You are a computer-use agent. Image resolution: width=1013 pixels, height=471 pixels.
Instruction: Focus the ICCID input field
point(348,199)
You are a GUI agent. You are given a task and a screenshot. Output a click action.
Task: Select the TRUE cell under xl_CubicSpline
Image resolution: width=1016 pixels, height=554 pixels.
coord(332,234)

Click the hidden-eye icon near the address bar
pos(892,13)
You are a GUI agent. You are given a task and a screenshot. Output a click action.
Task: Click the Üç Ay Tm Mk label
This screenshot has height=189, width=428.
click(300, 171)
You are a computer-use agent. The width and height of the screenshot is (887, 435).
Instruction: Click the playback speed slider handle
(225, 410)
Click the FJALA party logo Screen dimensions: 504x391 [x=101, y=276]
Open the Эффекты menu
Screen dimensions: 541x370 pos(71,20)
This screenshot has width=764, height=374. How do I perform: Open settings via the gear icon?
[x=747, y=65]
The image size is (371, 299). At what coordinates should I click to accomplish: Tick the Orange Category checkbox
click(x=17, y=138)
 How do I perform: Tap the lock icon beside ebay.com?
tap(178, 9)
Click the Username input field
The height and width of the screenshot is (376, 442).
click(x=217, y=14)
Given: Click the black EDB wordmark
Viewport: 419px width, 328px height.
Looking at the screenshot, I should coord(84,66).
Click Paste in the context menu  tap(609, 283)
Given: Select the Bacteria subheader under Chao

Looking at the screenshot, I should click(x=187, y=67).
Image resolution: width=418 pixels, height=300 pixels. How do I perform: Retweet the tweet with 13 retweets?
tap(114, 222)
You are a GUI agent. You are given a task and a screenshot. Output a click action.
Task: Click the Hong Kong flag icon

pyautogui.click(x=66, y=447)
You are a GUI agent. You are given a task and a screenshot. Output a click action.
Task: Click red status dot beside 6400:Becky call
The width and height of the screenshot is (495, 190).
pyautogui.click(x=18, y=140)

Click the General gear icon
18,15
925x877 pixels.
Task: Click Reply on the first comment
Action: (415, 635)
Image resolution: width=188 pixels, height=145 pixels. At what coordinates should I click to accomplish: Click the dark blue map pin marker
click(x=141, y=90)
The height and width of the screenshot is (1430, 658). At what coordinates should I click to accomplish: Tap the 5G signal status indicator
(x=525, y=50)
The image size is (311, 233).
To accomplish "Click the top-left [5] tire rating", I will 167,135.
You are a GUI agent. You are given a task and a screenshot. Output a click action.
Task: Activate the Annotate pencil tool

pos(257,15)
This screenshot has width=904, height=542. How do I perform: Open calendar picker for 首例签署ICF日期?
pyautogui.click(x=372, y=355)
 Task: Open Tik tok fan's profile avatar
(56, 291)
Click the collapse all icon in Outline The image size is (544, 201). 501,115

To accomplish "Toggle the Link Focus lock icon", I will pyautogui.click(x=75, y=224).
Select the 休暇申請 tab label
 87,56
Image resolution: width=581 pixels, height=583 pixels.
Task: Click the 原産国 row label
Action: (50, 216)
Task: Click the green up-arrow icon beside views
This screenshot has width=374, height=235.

##########

* WHAT THIS TASK INVOLVES
Here the job is to set down exactly the lines of the material above that fall between the one with "How do I perform: Tap" and the one with "Given: Click the black EDB wordmark", inclusive, and nothing beyond them.

* OUTPUT OF THE EXERCISE
 How do I perform: Tap the lock icon beside ebay.com?
tap(178, 9)
Click the Username input field
The height and width of the screenshot is (376, 442).
click(x=217, y=14)
Given: Click the black EDB wordmark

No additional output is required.